The problem with that, however, is that deep learning training data sets are massive by nature. So instead, the team used the samples it already had to fine tune a Faster-R CNN Object Detection architecture that had already been trained to detect animated faces using a different, non-Disney dataset. Basically, instead of training up a brand new architecture using huge amounts of Disney content, the team employed the speedier method of taking an existing, already-trained architecture and adapting it to their specific content.

After adjusting the data set slightly to correct for false positive results, the team combined their animated facial recognition detector with other algorithms such as bounding box trackers to shorten the processing time and improve efficiency. “This allowed us to accelerate the processing, as fewer detections are required, and we can propagate the detected faces to all the frames,” the team wrote.

The tagging process isn’t entirely automated, humans do have oversight over the system’s generated results, depending on how that data is being used. “If this is something that’s going to power a consumer-facing feature, or a  consumer-facing search,” Accardo said, “then we would want to make sure that the classifier is trained, highly accurate, and custom to that content. We run those results through our QA platform and have humans QA them.”

This technology could prove revolutionary for consumers as well. Since the system can be applied to “all of [Disney’s] studios, all of the broadcast networks, everything from ESPN to the feature films to TV networks,” as Accardo points out, you would, in theory, be able to search for all episodes in a series containing a specific minor recurring character or prop, or were shot in a specific location, or feature a specific action sequence. Recommendation and discovery engines could become more accurate and efficient in sussing out the sorts of content viewers are looking for without the hamfisted results we see from today’s streaming services.

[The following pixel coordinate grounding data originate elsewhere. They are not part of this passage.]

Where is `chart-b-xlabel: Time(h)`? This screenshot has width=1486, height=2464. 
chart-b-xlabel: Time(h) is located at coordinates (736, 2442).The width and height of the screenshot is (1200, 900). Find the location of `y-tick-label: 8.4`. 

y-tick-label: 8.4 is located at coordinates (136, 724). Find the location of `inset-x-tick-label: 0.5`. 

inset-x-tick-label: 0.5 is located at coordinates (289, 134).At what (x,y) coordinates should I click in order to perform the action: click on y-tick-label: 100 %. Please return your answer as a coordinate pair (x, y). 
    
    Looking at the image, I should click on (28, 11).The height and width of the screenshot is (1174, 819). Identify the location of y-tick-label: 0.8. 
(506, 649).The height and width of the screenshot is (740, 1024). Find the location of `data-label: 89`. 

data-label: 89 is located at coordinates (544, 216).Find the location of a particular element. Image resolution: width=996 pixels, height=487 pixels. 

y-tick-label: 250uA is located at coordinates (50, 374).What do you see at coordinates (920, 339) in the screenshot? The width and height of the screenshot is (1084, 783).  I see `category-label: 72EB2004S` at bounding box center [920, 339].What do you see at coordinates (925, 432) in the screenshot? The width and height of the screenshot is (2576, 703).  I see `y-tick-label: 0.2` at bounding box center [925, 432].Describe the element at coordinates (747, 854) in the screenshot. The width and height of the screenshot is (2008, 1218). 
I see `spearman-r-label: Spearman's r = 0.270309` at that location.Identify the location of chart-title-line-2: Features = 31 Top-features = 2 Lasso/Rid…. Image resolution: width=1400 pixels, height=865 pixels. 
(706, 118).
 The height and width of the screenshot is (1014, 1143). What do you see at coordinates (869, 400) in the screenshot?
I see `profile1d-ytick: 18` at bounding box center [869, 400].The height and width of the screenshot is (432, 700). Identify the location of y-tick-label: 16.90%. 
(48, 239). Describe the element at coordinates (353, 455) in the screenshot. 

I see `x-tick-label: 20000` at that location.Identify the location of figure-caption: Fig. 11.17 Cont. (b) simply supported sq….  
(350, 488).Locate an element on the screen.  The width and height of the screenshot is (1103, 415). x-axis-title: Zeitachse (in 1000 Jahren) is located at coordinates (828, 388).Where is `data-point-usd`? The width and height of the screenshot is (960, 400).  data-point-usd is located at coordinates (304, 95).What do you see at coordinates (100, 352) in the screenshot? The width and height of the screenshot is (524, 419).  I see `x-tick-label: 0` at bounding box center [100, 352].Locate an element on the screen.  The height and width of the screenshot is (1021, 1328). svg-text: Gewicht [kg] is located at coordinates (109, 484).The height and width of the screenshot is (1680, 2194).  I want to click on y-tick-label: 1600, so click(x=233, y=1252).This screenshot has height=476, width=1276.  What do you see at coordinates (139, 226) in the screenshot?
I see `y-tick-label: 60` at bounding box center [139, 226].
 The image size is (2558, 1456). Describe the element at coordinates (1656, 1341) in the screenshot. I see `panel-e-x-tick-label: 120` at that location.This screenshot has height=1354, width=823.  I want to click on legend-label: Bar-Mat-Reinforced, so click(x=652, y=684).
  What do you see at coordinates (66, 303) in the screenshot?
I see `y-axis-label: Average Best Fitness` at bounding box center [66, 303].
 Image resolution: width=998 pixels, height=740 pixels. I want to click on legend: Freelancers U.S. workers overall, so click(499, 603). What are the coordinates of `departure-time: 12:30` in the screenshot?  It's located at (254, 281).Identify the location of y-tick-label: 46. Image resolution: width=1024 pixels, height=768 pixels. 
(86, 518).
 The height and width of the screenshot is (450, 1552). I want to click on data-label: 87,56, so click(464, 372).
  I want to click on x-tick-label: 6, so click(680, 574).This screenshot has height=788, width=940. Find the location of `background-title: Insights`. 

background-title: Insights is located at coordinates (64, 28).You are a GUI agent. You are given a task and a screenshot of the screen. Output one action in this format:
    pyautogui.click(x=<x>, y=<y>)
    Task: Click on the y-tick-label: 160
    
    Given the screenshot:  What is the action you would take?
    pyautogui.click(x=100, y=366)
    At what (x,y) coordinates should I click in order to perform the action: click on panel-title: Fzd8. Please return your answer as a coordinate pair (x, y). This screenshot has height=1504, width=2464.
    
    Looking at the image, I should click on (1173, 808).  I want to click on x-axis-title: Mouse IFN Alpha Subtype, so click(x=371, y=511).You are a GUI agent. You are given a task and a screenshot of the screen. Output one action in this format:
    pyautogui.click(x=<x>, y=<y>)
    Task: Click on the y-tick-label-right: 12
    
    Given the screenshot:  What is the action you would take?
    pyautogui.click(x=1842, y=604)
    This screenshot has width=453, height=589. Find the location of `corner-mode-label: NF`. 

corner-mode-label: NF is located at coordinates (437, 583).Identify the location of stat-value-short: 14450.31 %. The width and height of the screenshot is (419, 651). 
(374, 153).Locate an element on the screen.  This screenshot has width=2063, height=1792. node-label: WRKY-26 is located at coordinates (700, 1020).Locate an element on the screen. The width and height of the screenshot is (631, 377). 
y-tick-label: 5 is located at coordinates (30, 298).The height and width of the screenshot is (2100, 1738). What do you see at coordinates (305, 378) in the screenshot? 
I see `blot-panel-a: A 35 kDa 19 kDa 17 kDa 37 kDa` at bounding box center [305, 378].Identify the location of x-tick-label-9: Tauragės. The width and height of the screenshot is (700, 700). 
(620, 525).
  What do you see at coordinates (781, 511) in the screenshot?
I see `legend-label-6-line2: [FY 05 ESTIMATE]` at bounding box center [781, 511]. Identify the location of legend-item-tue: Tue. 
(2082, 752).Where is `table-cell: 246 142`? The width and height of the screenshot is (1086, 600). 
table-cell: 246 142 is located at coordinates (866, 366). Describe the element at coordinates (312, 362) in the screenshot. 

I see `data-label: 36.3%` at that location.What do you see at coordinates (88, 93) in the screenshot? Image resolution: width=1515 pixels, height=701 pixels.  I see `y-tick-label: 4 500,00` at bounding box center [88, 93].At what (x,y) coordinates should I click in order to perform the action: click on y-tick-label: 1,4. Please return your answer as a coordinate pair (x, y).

Moving forward, Accardo and the team hope to further expand the system’s ability to understand generalized concepts by leveraging multimodal machine learning techniques such as the framework that PyTorch recently released and which the team utilized in its work. “Way back in 2014, 2015, we had this water cooler conversation about automatically identifying an arrest,” Accardo explained. “We would do that by using natural language processing against the script, using logo recognition to identify like a badge of a police officer, using all of these different things to identify a concept that is not clearly visible or audible.”

But before that can happen, more research and development is necessary. “The thing about machine learning and AI is, the things that are based on understanding all the context, those are more difficult,” Accardo said. “You have to start with the clearly identifiable things and then you can move into multimodal machine learning.”

“The use of inferencing, the use of knowledge graphs, the use of semantics, to really enrich your ability to automate capturing human context and understanding,” he concluded, “that to me is super exciting.”